=== DATA SUPPLIED ===

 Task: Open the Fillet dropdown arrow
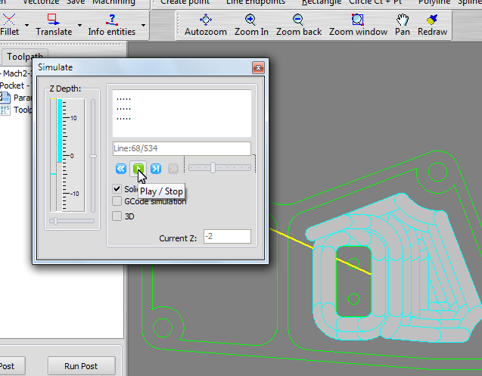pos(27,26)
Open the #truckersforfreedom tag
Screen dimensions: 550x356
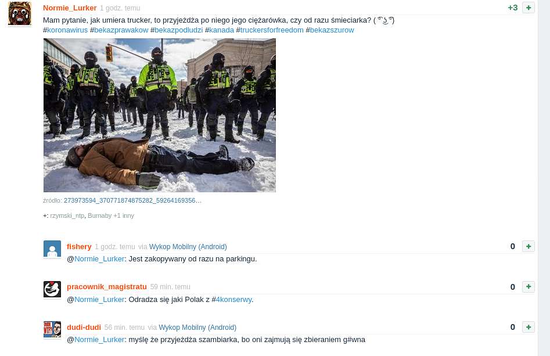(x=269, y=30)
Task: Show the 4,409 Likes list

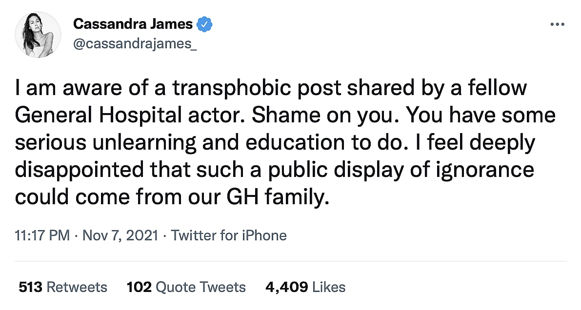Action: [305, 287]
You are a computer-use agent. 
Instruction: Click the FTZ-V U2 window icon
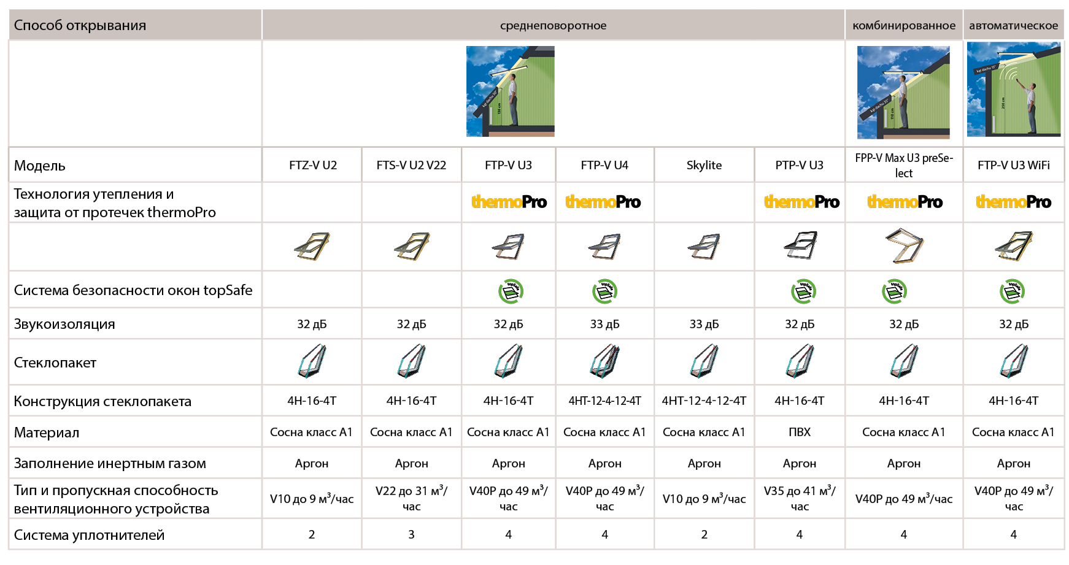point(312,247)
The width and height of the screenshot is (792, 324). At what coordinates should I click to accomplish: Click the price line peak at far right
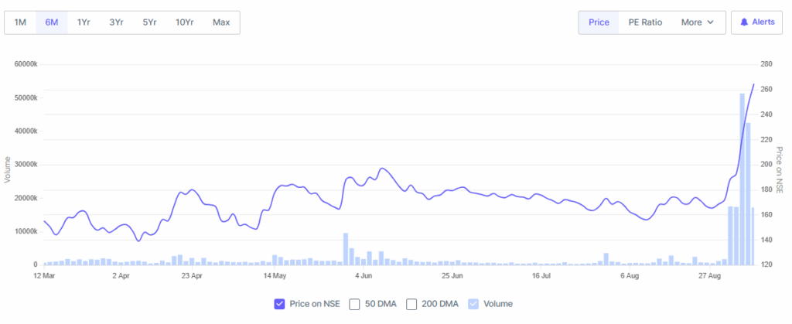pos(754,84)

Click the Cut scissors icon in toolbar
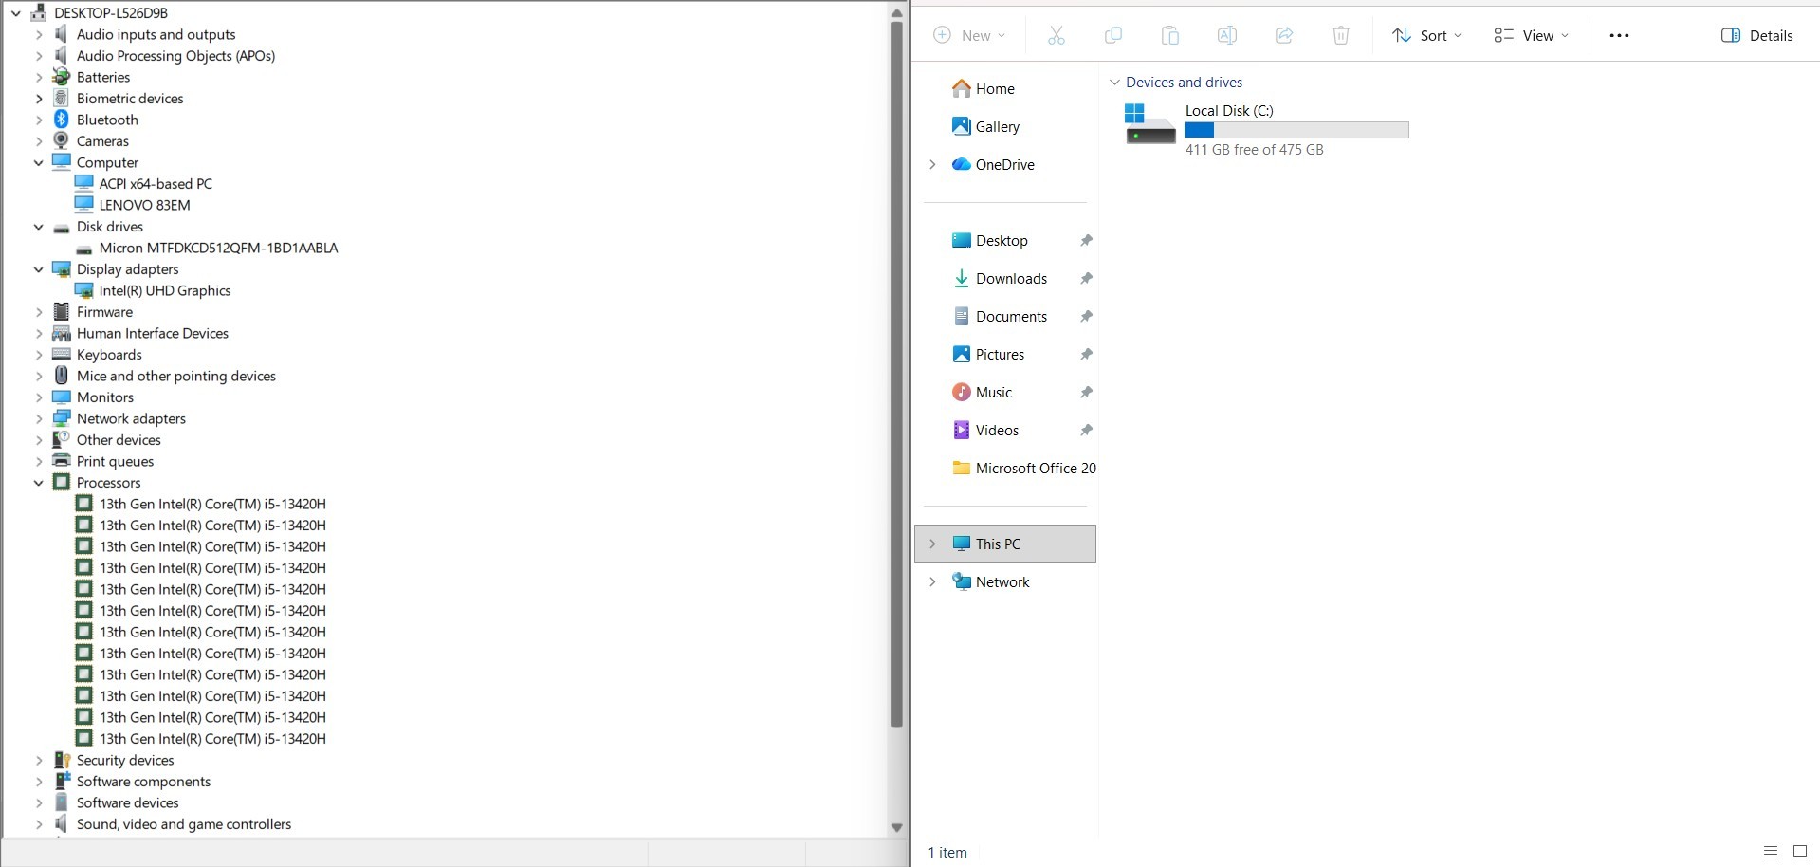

===

The required output is each line above restated verbatim, with all images omitted.

 Task: Open the Fillet dropdown arrow
pos(27,26)
Open the #truckersforfreedom tag
Screen dimensions: 550x356
(x=269, y=30)
Task: Show the 4,409 Likes list

Action: [305, 287]
You are a computer-use agent. 
Instruction: Click the FTZ-V U2 window icon
point(312,247)
The width and height of the screenshot is (792, 324). At what coordinates should I click to accomplish: Click the price line peak at far right
pos(754,84)

Click the Cut scissors icon in toolbar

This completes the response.